Start of Input material

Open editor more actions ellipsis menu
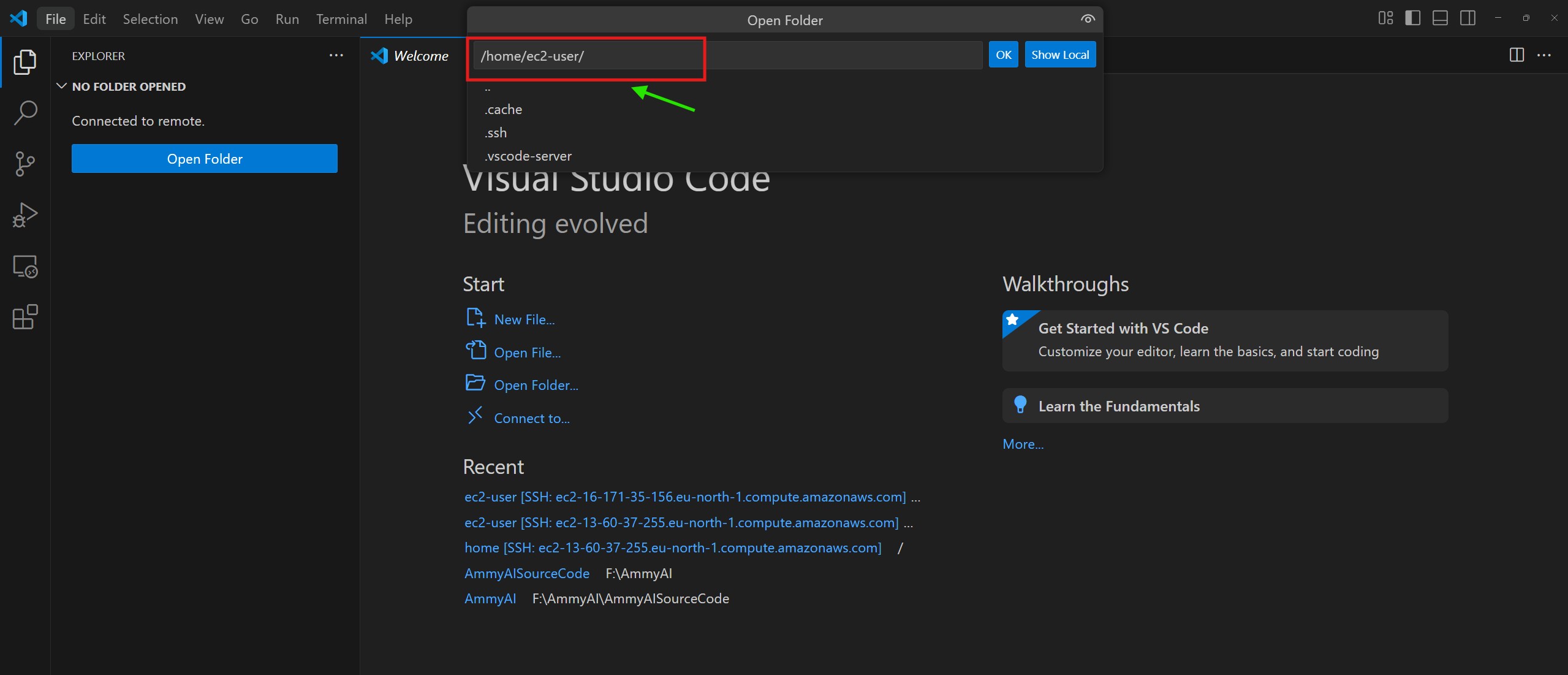The width and height of the screenshot is (1568, 675). click(1544, 55)
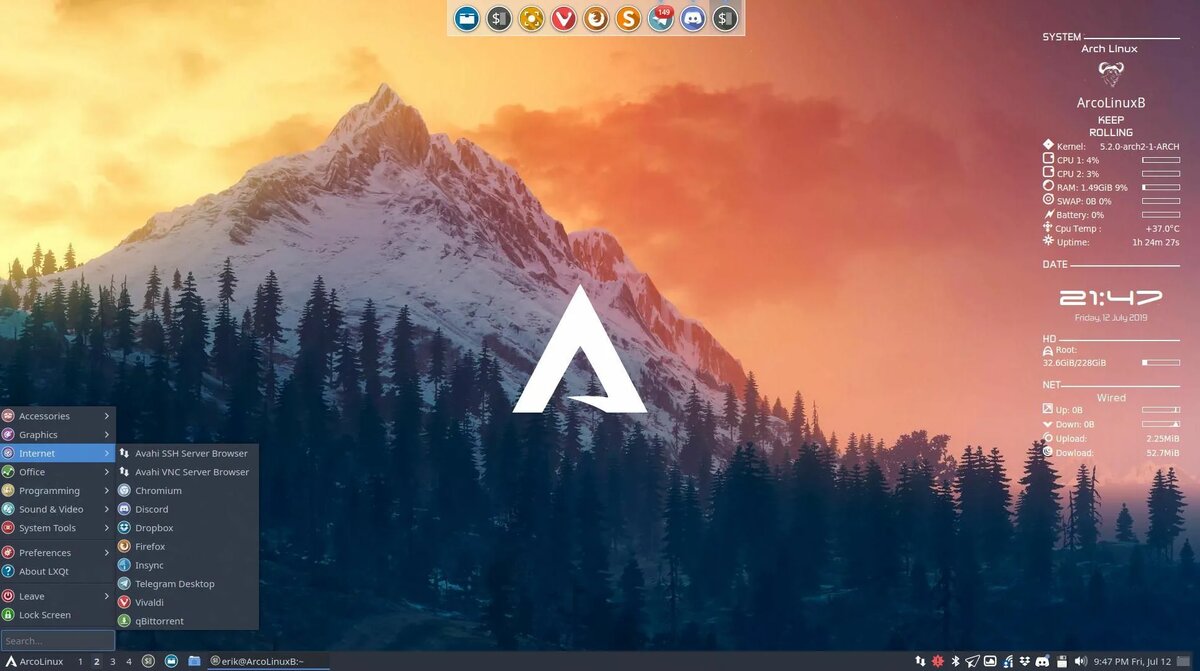Open Telegram showing 149 notifications in dock
Screen dimensions: 1200x671
[660, 18]
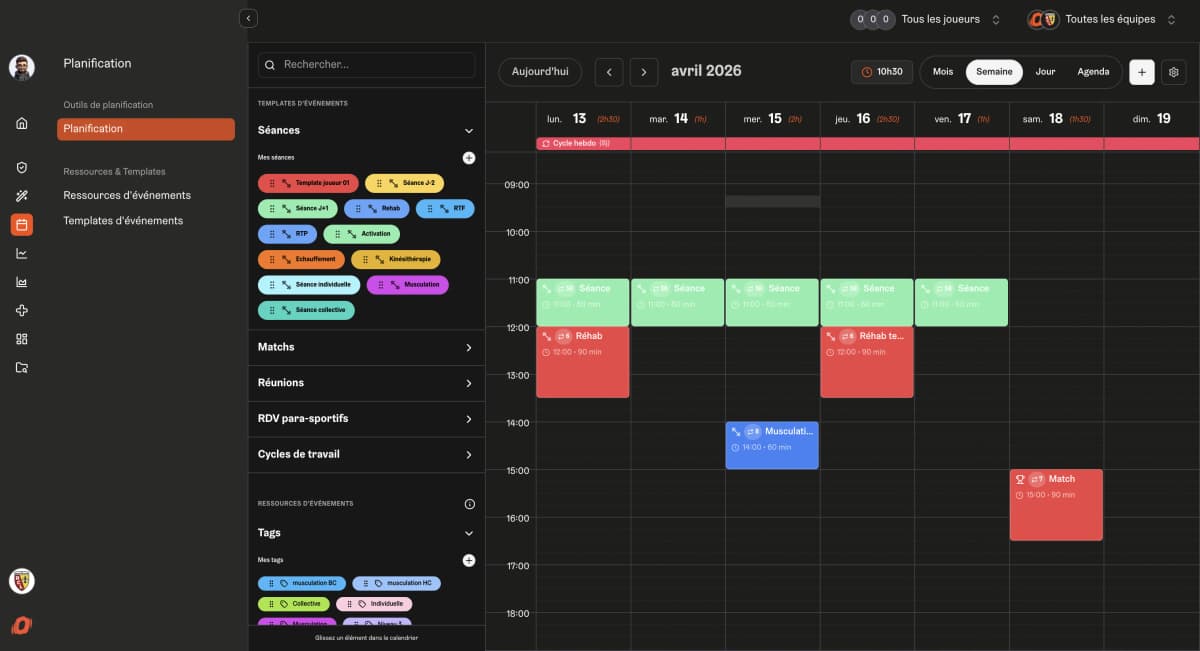The width and height of the screenshot is (1200, 651).
Task: Click info icon beside Ressources d'événements
Action: click(x=469, y=504)
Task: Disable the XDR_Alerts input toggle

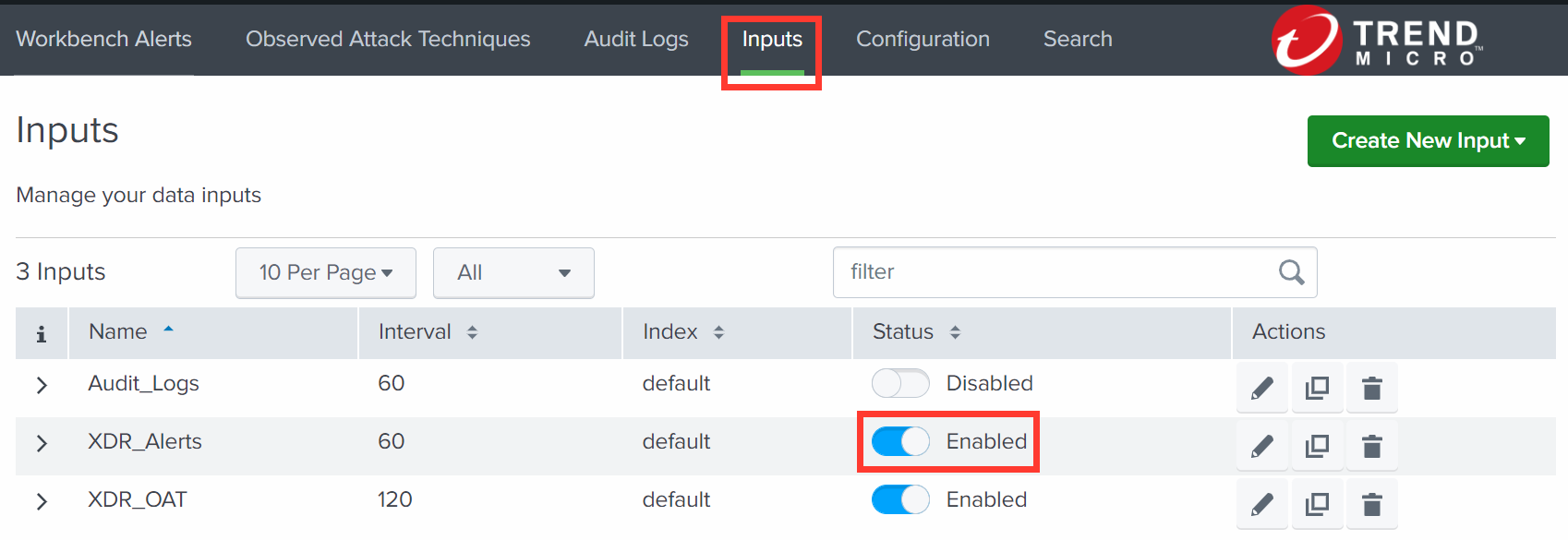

End of Input material

■ **Your task**
Output every line of the records above word for word, omitting the pictures.

■ **Solved exercise**
Open editor more actions ellipsis menu
The width and height of the screenshot is (1568, 675). click(1544, 55)
Open Telegram showing 149 notifications in dock
Screen dimensions: 1200x671
[660, 18]
The width and height of the screenshot is (1200, 651).
Task: Click info icon beside Ressources d'événements
Action: click(x=469, y=504)
Task: Disable the XDR_Alerts input toggle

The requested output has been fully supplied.